Elections in this country are increasingly highly competitive, localised battles, fought on ‘municipal issues’, be it water pumps or road conditions. Even the BJP appears to have recognised this, one reason why in the aftermath of their victories in two north Indian states, the party has refrained from calling this a victory for Hindutva.
Then there is the Quattrocchi factor. Again, Sonia could well demand the benefit of doubt. Where is the direct evidence that she has in any- way influenced the case of the accused in the Bofors? Is the fact that the Gandhis were friends of the Quattrocchis reason enough to believe the worst? In the 20 years since the Bofors case first came on the national map, this country has had eight pms, including Rajiv Gandhi. Not all of them were ‘friendly’ to the Congress, and yet Quattrocchi has got away each time. Can Sonia Gandhi be held singularly responsible for what really is the shameful collective failure of the state machinery?
Unfortunately, politics is as much about perception as it is about reality. When the CBI chooses not to disclose Quattrocchi’s detention for a full fortnight, the perception is that the centre has something to hide. Even Manmohan Singh’s statement that the government will not interfere with the due process of the law is seen as too little, too late. Integrity too has to be constantly tested at the bar of public perception. Likewise, Sonia’s silence on the ‘Q’ question invariably will be seen as an unwillingness to confront a searching examination.
The ‘Q’ storm may well pass: turbulence in parliament is no longer a sign of a more permanent disaster. The deeper crisis that faces the Congress goes beyond scandal or even recent election defeats (in 2008 expect the anti-incumbency syndrome to hit the BJP). The fact is that the party of the freedom movement is increasingly directionless and unable to come up with new ideas for the 21st century. Aam aadmi was not an idea; it’s a slogan, and slogans no longer guarantee election victory. While the more capable Congress leaders have shifted to either government or become chief ministers, the party organisation is left with a handful of netas, some of whom would struggle to win a panchayat election and are looking to make a backdoor entry into parliament through the Rajya Sabha.

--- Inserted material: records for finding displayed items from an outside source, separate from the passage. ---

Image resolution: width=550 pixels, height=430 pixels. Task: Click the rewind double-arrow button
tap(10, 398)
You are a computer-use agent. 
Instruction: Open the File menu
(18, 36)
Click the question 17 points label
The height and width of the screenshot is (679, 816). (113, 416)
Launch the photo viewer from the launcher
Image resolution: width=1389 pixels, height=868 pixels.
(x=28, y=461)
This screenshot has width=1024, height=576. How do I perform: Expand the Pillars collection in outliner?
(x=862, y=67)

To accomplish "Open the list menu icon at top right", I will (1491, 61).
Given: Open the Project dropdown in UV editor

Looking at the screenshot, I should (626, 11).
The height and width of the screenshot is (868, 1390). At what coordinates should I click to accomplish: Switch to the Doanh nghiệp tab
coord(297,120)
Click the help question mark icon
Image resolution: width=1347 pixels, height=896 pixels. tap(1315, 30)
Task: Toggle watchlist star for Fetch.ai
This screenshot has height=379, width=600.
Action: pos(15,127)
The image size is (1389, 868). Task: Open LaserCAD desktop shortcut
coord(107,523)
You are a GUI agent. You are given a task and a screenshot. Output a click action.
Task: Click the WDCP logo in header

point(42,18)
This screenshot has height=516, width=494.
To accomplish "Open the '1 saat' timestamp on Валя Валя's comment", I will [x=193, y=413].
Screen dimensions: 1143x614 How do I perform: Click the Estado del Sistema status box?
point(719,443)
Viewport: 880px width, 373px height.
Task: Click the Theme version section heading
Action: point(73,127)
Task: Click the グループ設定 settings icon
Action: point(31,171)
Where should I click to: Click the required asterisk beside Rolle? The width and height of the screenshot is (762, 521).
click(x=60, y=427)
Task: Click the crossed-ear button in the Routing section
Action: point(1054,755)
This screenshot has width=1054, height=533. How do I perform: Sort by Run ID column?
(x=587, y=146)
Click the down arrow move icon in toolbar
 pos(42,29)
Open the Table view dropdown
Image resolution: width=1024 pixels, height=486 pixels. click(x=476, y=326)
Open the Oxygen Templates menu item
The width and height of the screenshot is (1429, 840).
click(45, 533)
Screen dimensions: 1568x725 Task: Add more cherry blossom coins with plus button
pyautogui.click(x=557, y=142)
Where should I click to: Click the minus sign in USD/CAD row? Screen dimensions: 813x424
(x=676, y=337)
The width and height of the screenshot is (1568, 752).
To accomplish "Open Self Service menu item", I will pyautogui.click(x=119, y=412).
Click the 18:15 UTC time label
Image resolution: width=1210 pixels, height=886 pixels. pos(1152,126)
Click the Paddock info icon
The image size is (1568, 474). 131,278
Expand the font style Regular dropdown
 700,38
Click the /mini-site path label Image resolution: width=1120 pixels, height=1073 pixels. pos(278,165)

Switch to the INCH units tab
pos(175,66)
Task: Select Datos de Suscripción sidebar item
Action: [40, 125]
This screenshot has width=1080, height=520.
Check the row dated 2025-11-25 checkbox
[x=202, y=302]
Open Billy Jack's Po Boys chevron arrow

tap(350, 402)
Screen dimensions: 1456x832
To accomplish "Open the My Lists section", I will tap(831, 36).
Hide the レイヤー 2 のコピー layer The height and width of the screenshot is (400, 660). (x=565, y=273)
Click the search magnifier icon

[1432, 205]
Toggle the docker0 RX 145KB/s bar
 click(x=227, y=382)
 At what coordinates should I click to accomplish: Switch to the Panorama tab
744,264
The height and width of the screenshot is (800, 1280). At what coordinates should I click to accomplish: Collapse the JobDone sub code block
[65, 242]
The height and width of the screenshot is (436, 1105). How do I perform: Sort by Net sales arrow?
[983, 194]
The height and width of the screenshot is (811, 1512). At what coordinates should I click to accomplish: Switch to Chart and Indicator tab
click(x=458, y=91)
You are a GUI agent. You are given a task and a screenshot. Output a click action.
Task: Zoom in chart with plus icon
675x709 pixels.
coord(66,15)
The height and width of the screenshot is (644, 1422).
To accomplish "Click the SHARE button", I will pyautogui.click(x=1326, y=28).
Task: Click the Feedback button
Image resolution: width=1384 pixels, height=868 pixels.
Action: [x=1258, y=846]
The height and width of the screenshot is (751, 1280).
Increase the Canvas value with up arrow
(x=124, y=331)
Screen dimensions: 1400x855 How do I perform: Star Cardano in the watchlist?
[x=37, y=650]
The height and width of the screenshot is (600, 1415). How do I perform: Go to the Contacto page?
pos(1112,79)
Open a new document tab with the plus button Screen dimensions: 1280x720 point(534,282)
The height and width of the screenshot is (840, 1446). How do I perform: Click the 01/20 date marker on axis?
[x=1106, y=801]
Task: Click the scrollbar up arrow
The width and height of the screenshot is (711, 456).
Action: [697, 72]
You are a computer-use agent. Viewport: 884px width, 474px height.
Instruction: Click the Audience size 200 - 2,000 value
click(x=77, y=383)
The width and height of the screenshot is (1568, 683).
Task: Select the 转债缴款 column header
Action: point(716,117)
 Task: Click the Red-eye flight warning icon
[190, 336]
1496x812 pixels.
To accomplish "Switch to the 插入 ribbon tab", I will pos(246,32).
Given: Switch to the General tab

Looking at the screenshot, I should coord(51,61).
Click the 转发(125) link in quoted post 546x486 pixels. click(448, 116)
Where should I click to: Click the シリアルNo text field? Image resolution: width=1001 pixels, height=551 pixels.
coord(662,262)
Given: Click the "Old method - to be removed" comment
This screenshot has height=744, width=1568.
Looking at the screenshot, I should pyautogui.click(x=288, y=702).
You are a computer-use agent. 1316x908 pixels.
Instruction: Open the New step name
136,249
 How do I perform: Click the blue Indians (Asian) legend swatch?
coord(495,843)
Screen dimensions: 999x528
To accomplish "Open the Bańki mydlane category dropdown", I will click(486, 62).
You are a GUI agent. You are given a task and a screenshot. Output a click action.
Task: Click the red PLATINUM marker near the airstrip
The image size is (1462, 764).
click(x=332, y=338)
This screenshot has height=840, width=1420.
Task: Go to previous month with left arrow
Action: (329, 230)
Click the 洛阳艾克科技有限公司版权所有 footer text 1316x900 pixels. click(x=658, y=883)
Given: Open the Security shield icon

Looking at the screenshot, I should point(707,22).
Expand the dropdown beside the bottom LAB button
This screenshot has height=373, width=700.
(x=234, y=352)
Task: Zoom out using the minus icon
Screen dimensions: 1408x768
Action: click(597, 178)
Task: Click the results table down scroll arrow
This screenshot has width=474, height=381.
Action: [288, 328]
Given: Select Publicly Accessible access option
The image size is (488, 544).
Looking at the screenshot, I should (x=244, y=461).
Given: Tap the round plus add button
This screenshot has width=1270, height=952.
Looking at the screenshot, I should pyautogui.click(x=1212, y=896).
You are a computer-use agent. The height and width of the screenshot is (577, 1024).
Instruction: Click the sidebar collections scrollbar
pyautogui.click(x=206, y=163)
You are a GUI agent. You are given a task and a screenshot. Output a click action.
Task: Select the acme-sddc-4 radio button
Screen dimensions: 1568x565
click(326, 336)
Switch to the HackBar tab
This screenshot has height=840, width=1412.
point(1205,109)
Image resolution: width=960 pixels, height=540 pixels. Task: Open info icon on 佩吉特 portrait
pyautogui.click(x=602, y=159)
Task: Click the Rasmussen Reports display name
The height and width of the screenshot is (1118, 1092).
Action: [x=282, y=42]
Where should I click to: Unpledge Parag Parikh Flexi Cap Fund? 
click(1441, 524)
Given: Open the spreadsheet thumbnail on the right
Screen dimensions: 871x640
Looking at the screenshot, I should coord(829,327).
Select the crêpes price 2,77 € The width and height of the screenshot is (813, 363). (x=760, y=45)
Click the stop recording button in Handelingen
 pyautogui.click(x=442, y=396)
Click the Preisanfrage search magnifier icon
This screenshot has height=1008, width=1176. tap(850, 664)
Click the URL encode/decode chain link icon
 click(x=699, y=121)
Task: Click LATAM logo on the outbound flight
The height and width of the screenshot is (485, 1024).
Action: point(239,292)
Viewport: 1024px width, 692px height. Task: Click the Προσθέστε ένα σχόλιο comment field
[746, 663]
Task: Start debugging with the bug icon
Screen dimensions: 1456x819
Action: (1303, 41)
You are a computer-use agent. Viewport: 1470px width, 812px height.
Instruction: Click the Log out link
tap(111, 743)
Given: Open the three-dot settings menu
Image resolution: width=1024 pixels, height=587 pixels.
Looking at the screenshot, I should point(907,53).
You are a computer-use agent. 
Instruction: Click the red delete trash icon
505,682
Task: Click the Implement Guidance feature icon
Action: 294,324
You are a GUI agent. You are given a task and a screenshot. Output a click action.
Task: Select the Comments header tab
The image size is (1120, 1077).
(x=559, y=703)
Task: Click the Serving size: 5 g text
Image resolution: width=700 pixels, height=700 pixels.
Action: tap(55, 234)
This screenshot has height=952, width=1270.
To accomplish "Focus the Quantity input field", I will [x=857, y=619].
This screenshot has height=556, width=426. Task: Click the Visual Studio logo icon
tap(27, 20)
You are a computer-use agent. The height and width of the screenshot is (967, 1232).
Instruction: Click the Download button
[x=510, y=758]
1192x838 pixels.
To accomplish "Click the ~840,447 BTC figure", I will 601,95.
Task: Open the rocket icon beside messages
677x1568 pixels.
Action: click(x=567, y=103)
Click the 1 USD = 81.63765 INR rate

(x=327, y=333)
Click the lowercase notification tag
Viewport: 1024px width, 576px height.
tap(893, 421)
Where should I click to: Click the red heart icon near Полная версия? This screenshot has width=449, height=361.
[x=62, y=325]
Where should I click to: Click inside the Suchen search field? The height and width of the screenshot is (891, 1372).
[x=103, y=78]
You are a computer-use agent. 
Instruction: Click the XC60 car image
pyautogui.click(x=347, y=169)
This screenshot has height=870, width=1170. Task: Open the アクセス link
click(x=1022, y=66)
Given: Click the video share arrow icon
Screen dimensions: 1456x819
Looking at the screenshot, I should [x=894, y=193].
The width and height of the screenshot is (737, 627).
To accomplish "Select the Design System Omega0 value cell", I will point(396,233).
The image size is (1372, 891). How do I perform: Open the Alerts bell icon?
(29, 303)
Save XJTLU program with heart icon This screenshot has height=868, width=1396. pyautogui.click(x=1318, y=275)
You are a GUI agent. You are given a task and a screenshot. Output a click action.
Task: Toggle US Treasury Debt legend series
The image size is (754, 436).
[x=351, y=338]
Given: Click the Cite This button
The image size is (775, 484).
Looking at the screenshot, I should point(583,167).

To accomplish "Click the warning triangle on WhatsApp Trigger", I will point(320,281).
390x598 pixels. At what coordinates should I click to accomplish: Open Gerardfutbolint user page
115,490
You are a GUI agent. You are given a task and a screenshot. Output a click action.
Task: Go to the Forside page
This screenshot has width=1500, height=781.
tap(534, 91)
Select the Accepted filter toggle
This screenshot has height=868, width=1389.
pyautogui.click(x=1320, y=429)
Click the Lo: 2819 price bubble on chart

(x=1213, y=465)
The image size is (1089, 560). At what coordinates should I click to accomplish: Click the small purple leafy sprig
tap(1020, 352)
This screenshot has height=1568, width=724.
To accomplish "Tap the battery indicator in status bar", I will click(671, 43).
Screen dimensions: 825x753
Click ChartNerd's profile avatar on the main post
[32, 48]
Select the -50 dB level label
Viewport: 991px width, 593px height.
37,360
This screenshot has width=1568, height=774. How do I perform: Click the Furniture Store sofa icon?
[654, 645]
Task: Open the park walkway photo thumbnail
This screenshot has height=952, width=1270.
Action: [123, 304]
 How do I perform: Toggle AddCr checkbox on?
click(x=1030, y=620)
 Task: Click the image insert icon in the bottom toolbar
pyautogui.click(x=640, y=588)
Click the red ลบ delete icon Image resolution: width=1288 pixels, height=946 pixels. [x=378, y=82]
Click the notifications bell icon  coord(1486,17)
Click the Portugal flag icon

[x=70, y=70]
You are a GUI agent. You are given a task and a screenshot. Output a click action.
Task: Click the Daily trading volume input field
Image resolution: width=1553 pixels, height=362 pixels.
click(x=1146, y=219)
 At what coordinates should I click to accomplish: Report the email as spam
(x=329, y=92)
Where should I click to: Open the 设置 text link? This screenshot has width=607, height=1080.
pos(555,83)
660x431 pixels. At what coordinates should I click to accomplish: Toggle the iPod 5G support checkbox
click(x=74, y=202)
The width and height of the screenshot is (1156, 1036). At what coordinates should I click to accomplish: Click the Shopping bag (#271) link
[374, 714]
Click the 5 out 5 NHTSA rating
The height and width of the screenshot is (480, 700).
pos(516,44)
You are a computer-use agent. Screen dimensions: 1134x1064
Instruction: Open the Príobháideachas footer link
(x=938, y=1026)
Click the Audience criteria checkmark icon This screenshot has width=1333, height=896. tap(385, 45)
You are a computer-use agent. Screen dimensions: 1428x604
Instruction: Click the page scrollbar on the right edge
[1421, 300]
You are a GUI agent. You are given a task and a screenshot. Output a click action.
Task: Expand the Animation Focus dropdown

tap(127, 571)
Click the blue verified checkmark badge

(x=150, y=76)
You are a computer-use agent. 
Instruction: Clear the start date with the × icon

Somehow, the Congress confused the fractured 2004 verdict as a mandate for itself (much as the left saw it as allowing it to wield power without responsibility). What the verdict in fact did was to merely paper over the cracks that had deepened in the Congress machine over the years. That organisationally the party has weakened, that channels of communication have been limited, that power brokers have replaced mass leaders is a reality that the Congress has to come to terms with.
The ham-handed attempt to impose president’s rule in UP suggests an arrogance of power that has no place in contemporary politics. The Congress today is in power on its own in just two of the smaller north Indian states, Himachal Pradesh and Haryana, and in Delhi. The road to recovery is a long one, and there are serious questions whether the Congress has the appetite to travel it. For starters, Sonia (with Rahul in tow) needs to hit the road again in UP. Elections are not won in drawing room machinations, but in the heat and dust of real India. You need to rediscover your inner voice again, Mrs Gandhi.